Our relationship with him is usually one-way and one-sided: we aim to “improve” or take advantage of it to deliver any action service we seek – turning it into a foundation strong for buildings, or used as a source of mineral or water.
But of course the earth is a complex and delicate system, a mixture of many components – rock, minerals, bacteria, plants – that work and live independently, but which interacts continuously with together to form the hard surface and the soil on which we live and take it seriously.
Disturbance of these natural components and their harmony will allow natural hazards such as holes to sink.
Naples sink
Let ‘s use the Naples borehole to study how this happens in practice.
Ospedale del Mare Hospital sits on a rock called “phonolitic tephrite”. The term tephrite comes from the Greek tephra, meaning ashes. This is a porous and brittle rock with a bright yellow-gray color.
This rock was first used by Roman builders as a building stone. Hundreds of quarries have led to the creation of a complex network of caves beneath Naples, such as can be seen in the stone façade of Sarno Baths in Pompeii. The caves are covered in sandy ash and a high layer of urban soil mixed with construction debris and debris.
The high soil is rich in calcium and naturally interacts with carbon dioxide from the atmosphere to produce highly soluble carbonates. This upland soil was hit in three days of storms in December 2020.
It took five days before the flood water poured into the ground through historic access beams, washing away the soluble carbonates, draining the cairn and entering the sinkhole.
Consistently, natural soil is engineered into ground for buildings and roads by compaction and distillation (injecting chemicals such as cement into the soil). Natural pores in soil are either destroyed or filled with chemicals.

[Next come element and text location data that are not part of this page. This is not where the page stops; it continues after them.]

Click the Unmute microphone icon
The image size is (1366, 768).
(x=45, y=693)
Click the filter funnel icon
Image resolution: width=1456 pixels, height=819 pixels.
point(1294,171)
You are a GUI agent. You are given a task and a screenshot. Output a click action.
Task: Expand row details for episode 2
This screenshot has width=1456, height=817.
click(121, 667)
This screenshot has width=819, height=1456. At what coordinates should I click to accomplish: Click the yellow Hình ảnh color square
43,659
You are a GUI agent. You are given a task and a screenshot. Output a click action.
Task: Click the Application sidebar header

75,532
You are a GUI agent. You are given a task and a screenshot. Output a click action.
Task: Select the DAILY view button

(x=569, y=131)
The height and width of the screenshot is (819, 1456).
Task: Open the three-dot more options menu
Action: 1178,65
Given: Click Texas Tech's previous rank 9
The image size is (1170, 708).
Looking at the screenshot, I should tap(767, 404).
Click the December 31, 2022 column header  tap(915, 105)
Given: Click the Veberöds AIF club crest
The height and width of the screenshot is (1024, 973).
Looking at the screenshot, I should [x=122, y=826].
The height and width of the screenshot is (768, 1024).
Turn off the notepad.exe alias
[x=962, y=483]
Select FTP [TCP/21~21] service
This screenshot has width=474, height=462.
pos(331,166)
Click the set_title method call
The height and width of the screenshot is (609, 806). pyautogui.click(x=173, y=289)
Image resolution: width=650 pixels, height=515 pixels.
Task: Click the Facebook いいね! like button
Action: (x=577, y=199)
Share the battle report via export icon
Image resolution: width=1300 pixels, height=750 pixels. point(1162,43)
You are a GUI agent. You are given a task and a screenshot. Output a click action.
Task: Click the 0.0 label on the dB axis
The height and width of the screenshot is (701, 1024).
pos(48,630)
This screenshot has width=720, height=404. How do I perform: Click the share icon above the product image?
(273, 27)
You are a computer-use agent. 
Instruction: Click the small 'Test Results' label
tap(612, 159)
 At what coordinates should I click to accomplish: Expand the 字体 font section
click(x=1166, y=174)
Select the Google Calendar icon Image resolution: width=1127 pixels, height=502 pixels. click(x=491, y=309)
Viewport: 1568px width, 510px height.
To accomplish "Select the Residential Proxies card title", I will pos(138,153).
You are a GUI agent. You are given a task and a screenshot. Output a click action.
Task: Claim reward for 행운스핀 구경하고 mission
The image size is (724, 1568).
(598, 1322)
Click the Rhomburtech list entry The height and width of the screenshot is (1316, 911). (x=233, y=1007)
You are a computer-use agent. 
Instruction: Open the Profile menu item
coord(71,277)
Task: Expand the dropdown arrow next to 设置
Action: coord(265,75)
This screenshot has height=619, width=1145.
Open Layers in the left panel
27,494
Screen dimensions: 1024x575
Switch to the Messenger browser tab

For soil, fewer pores means better strength, but it also means getting larger amounts of water into the ground through fewer narrower openings. This high-intensity saw can wash away soluble minerals, spread the soil around buried caves, and irrigate sinkholes.
So how do we stop this from happening?
New work
Over the past two decades, researchers have been trying to establish new ways to engineer the earth that will meet the demands of cities but not disrupt the natural systems of the earth.
For example, researchers at the University of Strathclyde have used fungi to form complex natural root-like networks in soil to hold it together. These are threads that can even recover against damage.
And, in Newcastle upon Tyne, researchers are genetically inventing bacteria to make soil a “changing living material”, so that it strengthens itself in response to loads.
But the “results” of these methods can crush the natural gaps in soil. We have not yet established the effectiveness of these methods in deeper soils, particularly in urban soils, which are mixed with construction waste.
My research team explores ways to strengthen natural gaps in urban soils, from surface to depth, in three engineered layers: bark, subsurface and subsurface.
We invent natural bacteria in the bark to release a glue-like gel and bind ground grains together. Below, the upland is designed to be lightweight, vibrant and breathable, rich in organic fiber that weaves earth grains together.
We engineer these organic fibers to allow them to stretch far further before they form a disturbance during ground movements. The subterranean in urban areas is usually rich in construction waste. We develop ways to feed these wastes on the carbon dioxide in soil and transform them into strong fibers.
Many engineers have come to look at how humans treat the earth as infertile, destructive and as far back as our treatment of endangered species, delicate ecosystems and the climate itself. . We need to employ the natural engineering skills of the age of the earth itself to build a more sustainable world. 
Arya Assadi Langroudi, Senior Lecturer in Geotechnical Engineering, University of East London.
This article is republished from The Conversation under a Creative Commons license. Read the original article.